The whole situation took me back to the writings of Hannah Arendt, the German-American political theorist. In 1963, Arendt wrote the then infamous and now invaluable essay for the New Yorker – 'Eichmann in Jerusalem'. Adolf Eichmann, the man on trial in Israel, was a German SS officer during the Nazi rule. Israel was trying Eichmann for his role in the Holocaust. Arendt sat through the trial, observing the man and writing about mankind. She coined the phrase 'banality of evil' which is located between the "dilemma between the unspeakable horror of the deeds and the undeniable ludicrousness of the man who perpetrated them." Instead of identifying Eichmann as the ultimate deviant or the unfathomable monster, Arendt stated that Eichmann was nothing more than the ultimate compliant, submissive man next door. And hence, what should scare us is not the man but the neighbourhood we have chosen, not just to inhibit, but to normalise.

Moving the focus from the man to the system and eventually to the self, Arendt talks of how a totalitarian state denies a human of humanness by merely rendering him to be a cog in the administrative machinery, thus facilitating the dehumanisation of these men. Her work has remained widely contentious because many have accused her of calling Eichmann innocent. At no point does Arendt say Eichmann should not be hanged or that he is not a criminal. What she is saying though, is that the crime didn't start with Eichmann and certainly would not end when he was hanged.

During these last two weeks, many of us woke up to the news of death, detention or violent dispersion. Police can be seen telling the media: 'We're just doing our job. These are the orders. You cannot violate them'. The RAF man is no Eichmann.  He is a mere foot soldier. But perhaps the argument holds true of every individual who seemingly exercises free will to commit acts of violence, shielded by a system that has so normalised such actions that nothing outside of it can even be imagined.  The greatest crime committed by these men in uniform is simply: not thinking.

On Eichmann, Arendt claimed that despite all the efforts of the prosecution, everybody could see that this man was not a 'monster', but it was difficult indeed not to suspect that he was a clown. This stands true for the big man in uncomfortable clothes, who stood beside me at the toilet as well. He may not be sadistic, or perverted or deviant, instead he is "terrifyingly normal." A person doing what he has to do to survive in an unequal society. This normalcy is, as Arendt says, far more terrifying than all the atrocities put together. The reason why it is so difficult for most of us to accept this is because this would mean coming to terms with the possibility that an Eichmann could be residing within most of us.

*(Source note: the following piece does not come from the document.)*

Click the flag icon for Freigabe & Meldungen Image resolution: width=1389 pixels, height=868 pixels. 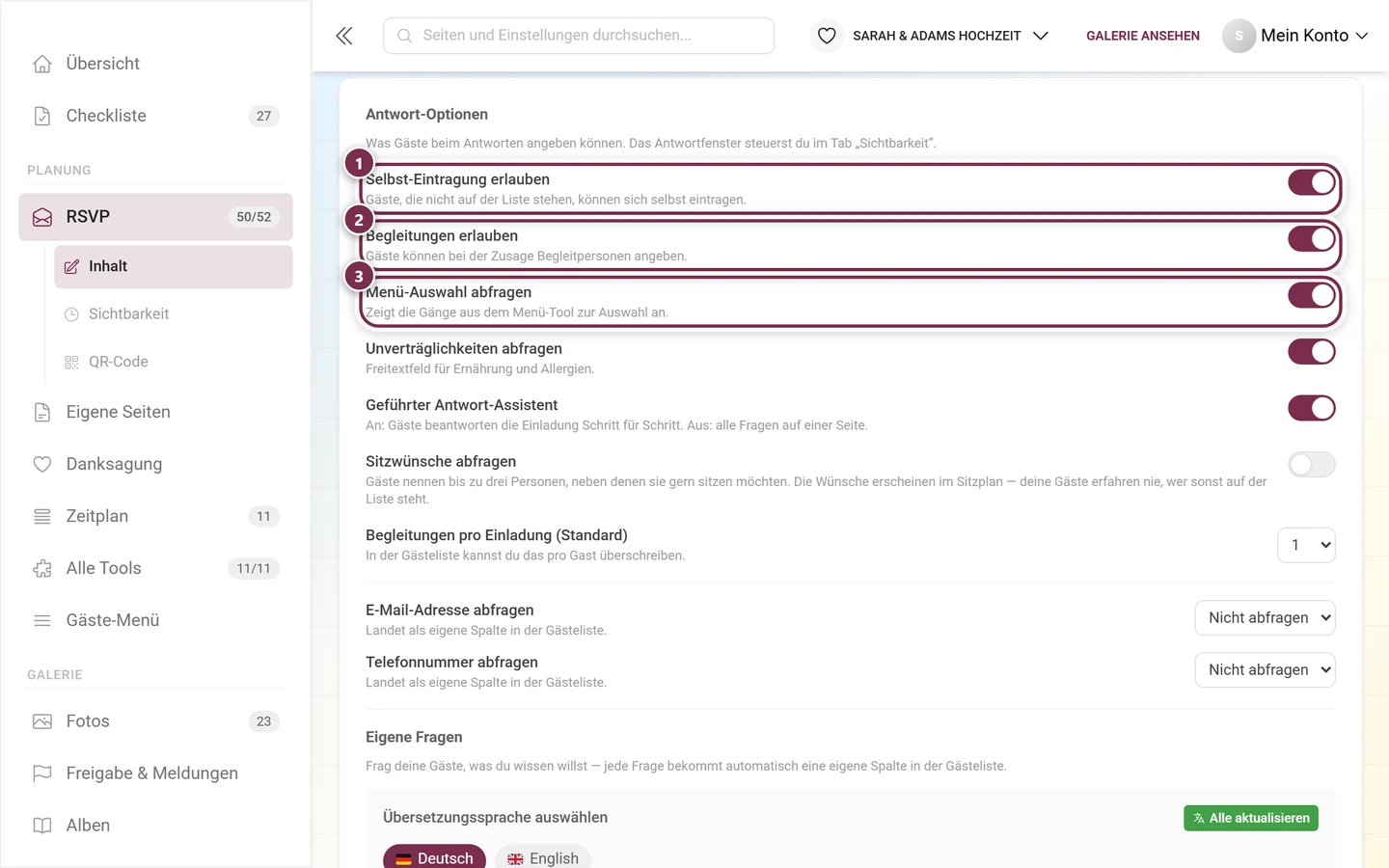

Thus, it becomes a question of responsibility. After all, this is a democratically elected government whose history and manifesto provided enough reasons for us to fear them. Hence, while yes, the RAF man is committing a crime, this crime that is facilitated by the state, is also a state put in place by us. This calls for not just a re-evaluation of the state, but also of the self.

Over the last few years, Modi and Amit Shah have entered our drawing rooms, our bedrooms, our kitchens. While we accuse them of entering our space are we really ready to confront why we ever allowed them in in the first place? And while journalists write stories and civil society conducts fact-finding after fact-finding are we really ready to say" 'yes, I did not lynch anyone, yes, I did not shoot anyone and yet I am guilty for the suffering of the people if not the crime?' As writer and poet James Baldwin said, "We've got to be as clear–headed about human beings as possible, because we are still each other's only hope."

~ Nidhi Suresh is currently a freelance journalist and programme officer at Quill Foundation, New Delhi, India.